(Recorded data)
##########
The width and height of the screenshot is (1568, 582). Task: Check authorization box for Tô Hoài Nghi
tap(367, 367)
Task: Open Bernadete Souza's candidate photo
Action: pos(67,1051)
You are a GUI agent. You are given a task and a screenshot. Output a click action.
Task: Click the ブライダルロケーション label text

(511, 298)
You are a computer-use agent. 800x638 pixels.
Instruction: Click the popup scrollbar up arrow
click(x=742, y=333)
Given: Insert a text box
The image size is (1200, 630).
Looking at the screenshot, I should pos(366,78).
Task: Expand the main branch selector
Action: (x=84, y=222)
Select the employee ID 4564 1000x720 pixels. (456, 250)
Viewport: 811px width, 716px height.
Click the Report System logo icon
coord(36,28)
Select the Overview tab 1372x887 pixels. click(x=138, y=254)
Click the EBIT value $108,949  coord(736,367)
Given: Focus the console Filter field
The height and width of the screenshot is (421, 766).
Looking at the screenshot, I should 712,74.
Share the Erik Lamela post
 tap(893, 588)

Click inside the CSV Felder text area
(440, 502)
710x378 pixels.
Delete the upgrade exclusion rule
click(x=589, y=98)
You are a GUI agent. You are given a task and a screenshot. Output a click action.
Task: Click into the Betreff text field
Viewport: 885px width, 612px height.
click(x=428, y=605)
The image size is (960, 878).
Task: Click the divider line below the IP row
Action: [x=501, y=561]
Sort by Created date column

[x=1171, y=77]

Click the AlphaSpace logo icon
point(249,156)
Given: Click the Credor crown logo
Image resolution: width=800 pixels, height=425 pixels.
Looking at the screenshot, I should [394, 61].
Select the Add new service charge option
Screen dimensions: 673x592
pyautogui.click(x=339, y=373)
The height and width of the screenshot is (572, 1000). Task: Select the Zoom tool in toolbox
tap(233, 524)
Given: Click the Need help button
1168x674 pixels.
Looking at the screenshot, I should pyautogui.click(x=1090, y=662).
##########
_Work request_.
A word-for-word restatement of every record above is expected.

_Reply to the task_.
The width and height of the screenshot is (1568, 582). Task: Check authorization box for Tô Hoài Nghi
tap(367, 367)
Task: Open Bernadete Souza's candidate photo
Action: pos(67,1051)
You are a GUI agent. You are given a task and a screenshot. Output a click action.
Task: Click the ブライダルロケーション label text

(511, 298)
You are a computer-use agent. 800x638 pixels.
Instruction: Click the popup scrollbar up arrow
click(x=742, y=333)
Given: Insert a text box
The image size is (1200, 630).
Looking at the screenshot, I should pos(366,78).
Task: Expand the main branch selector
Action: (x=84, y=222)
Select the employee ID 4564 1000x720 pixels. (456, 250)
Viewport: 811px width, 716px height.
Click the Report System logo icon
coord(36,28)
Select the Overview tab 1372x887 pixels. click(x=138, y=254)
Click the EBIT value $108,949  coord(736,367)
Given: Focus the console Filter field
The height and width of the screenshot is (421, 766).
Looking at the screenshot, I should 712,74.
Share the Erik Lamela post
 tap(893, 588)

Click inside the CSV Felder text area
(440, 502)
710x378 pixels.
Delete the upgrade exclusion rule
click(x=589, y=98)
You are a GUI agent. You are given a task and a screenshot. Output a click action.
Task: Click into the Betreff text field
Viewport: 885px width, 612px height.
click(x=428, y=605)
The image size is (960, 878).
Task: Click the divider line below the IP row
Action: [x=501, y=561]
Sort by Created date column

[x=1171, y=77]

Click the AlphaSpace logo icon
point(249,156)
Given: Click the Credor crown logo
Image resolution: width=800 pixels, height=425 pixels.
Looking at the screenshot, I should [394, 61].
Select the Add new service charge option
Screen dimensions: 673x592
pyautogui.click(x=339, y=373)
The height and width of the screenshot is (572, 1000). Task: Select the Zoom tool in toolbox
tap(233, 524)
Given: Click the Need help button
1168x674 pixels.
Looking at the screenshot, I should pyautogui.click(x=1090, y=662).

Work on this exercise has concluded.